Les mères, les épouses et les enfants russes devraient applaudir cette décision, de même que tous ceux qui attachent de l'importance à la vie d'un soldat russe.
En outre, on ne peut jamais oublier la menace que représente la destruction potentielle du barrage de Nova Kakhovka. Comment un commandant responsable pourrait-il risquer la vie de ses troupes face à une telle menace ? Imaginez l'indignation qu'exprimeraient les héros du clavier en tentant de faire oublier la mort de milliers de soldats russes, et la capture potentielle de milliers d'autres, au lendemain d'une telle catastrophe ? Pourquoi les commandants russes n'ont-ils rien fait pour empêcher ça, s'écrieraient-ils.
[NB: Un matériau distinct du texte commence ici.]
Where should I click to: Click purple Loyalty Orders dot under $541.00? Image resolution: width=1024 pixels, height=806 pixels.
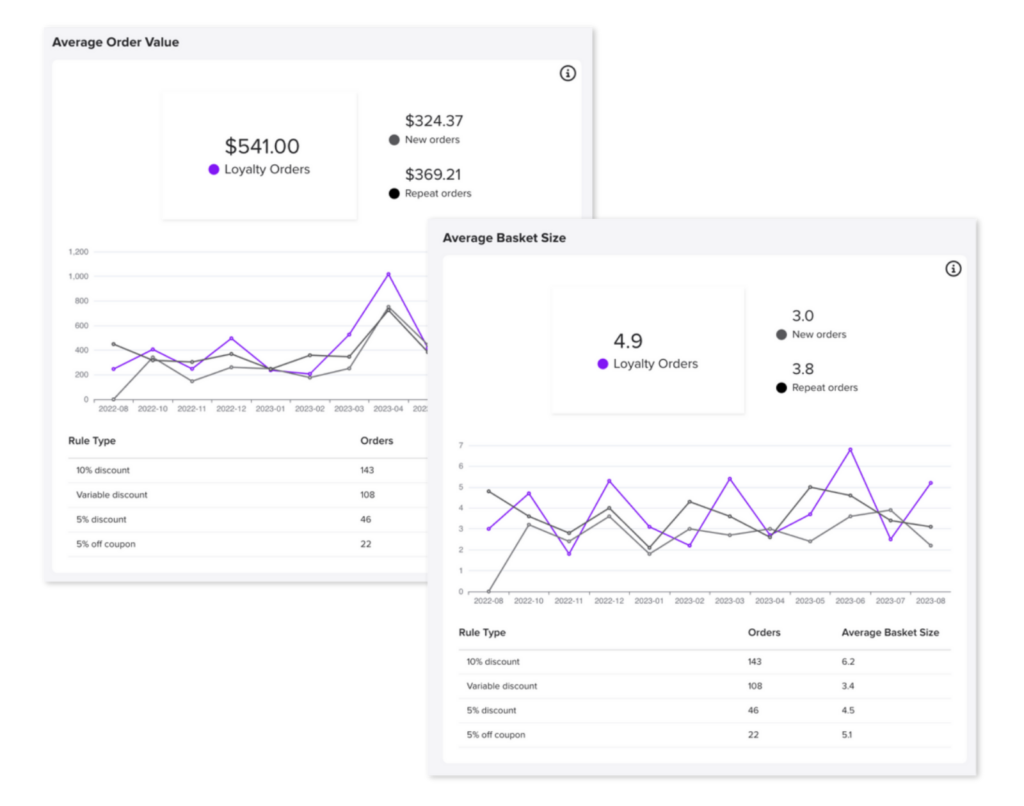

Le général Surovokin vient de le faire.
L'Ukraine et ses partisans de l'OTAN vont, bien sûr, se vanter de cette importante victoire. Mais les gros titres ne se traduisent pas par un succès sur le champ de bataille. Au moment même où la Russie préserve sa ressource la plus précieuse - ses hommes - l'Ukraine gaspillera des milliers d'autres vies pour tirer profit, à des fins de propagande, de photographies montrant le drapeau ukrainien hissé à Kherson. La "victoire" ukrainienne à Kherson ressemble à celle du souverain de la Grèce antique, Pyrrhus, qui a vaincu les Romains à Asculum, dans les Pouilles, en 279 avant Jésus-Christ. Bien que ses forces aient tenu le terrain, la victoire n'a été obtenue qu'au prix d'un lourd tribut. "Si nous triomphons d'une autre bataille contre les Romains," a déclaré Pyrrus après la bataille, "nous serons complètement ruinés." Pyrrus n'était pas en mesure de recruter davantage d'hommes, et ses alliés en Italie commençaient à se lasser du conflit. Les Romains, en revanche, ont pu reconstituer rapidement leurs forces "comme jaillissantes d'une fontaine", et sont demeurés déterminés à mener la guerre jusqu'à son terme.
Si l'expérience de Pyrrus semble familière, c'est parce qu'elle reflète exactement la situation rencontrée à l'heure actuelle par l'Ukraine face à la Russie, à Kherson . L'Ukraine a perdu plus de 12 000 hommes dans les semaines précédant le retrait russe de la rive ouest du Dniepr, et en perdra encore des milliers en essayant de consolider et de tenir le territoire que la Russie a évacué. Alors que l'Ukraine est en train de former et d'équiper quelque 20 000 nouvelles recrues, la capacité de générer des forces supplémentaires, au-delà de ce chiffre est problématique, en raison de la pénurie d'équipement moderne encore disponible et susceptible d'être transféré en Ukraine.
La Russie, quant à elle, est en train de finaliser l'organisation, l’entraînement et l'équipement de 200 000 nouvelles recrues. Lorsqu'elles arriveront sur le front en décembre, l'Ukraine aura du mal à réagir de manière appropriée. Comme Pyrrus, l'Ukraine, en prenant Kherson, s'est "totalement ruinée".
Et les troupes russes ne tarderont pas à "jaillir comme d’une fontaine".